> [Required work]:
a – Retype the section on the ESS and autocorrelation results, starting at "For synchronous update, correlations" and ending at "negatively reconstruction quality.".
b – In the section on the ESS and autocorrelation results, how many of the ESS correlations under the asynchronous update mode are statistically significant?

-- begin Page extract --

2.2.2.4.2 Results: ESS

The results for ESS are summarized in the ESS–AHD and ESS–SID heatmaps.

For the synchronous update mode (top heatmaps), Spearman correlation coefficients are close to zero across all network sizes and both scoring functions. No consistent monotonic relationship between ESS and reconstruction quality is observed for either AHD or SID.

In contrast, for the asynchronous update mode (bottom heatmaps), a clear negative trend is visible:

  • ESS exhibits moderate negative correlations with AHD and SID,
  • correlations are stronger for larger networks, (\(\geq 9\))
  • several correlations (3/12) are statistically significant.

This may suggest that, in asynchronous systems, higher effective sample size is associated with improved reconstruction quality, whereas in synchronous systems ESS does not appear to be a limiting factor.


2.2.2.4.3 Results: Lag-1 Autocorrelation (ACF)

The analysis of lag-1 ACF reveals a complementary pattern.

For synchronous update, correlations between ACF and reconstruction metrics remain weak and inconsistent across all configurations, confirming that short-range autocorrelation does not meaningfully affect reconstruction quality in this regime.

For asynchronous update, we observe statistically significant correlations in selected configurations with larger BN (9, 11, 13):

  • a significant correlation between ACF and AHD for the MDL score,
  • a significant correlation between ACF and SID for the BDe score.

These effects are visible in the asynchronous ACF heatmaps and suggest that dependence on neighborhood samples influence negatively reconstruction quality.

-- end Page extract --
-- begin Data section --

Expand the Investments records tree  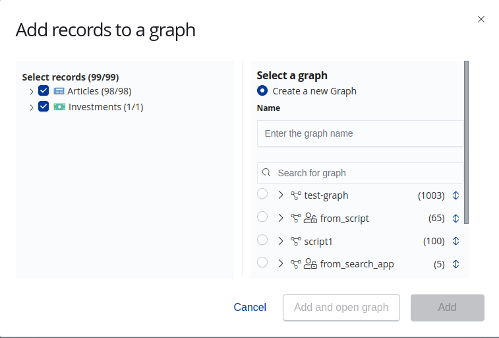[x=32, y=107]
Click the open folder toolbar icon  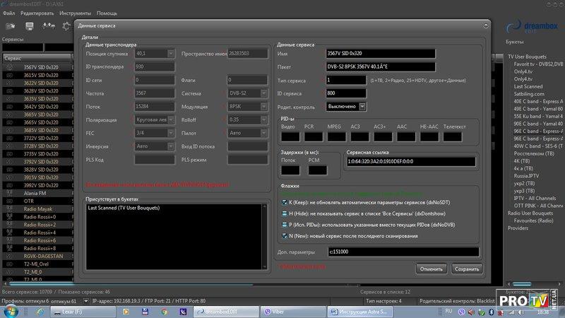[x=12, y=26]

-- end Data section --
-- begin Data section --

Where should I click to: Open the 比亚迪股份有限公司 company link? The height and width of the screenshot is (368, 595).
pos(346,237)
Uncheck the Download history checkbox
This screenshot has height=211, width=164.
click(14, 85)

-- end Data section --
-- begin Data section --

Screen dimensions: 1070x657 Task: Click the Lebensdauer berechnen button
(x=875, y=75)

-- end Data section --

> [List of solutions]:
a –
For synchronous update, correlations between ACF and reconstruction metrics remain weak and inconsistent across all configurations, confirming that short-range autocorrelation does not meaningfully affect reconstruction quality in this regime.

For asynchronous update, we observe statistically significant correlations in selected configurations with larger BN (9, 11, 13):

  • a significant correlation between ACF and AHD for the MDL score,
  • a significant correlation between ACF and SID for the BDe score.

These effects are visible in the asynchronous ACF heatmaps and suggest that dependence on neighborhood samples influence negatively reconstruction quality.

b – 3 of the 12.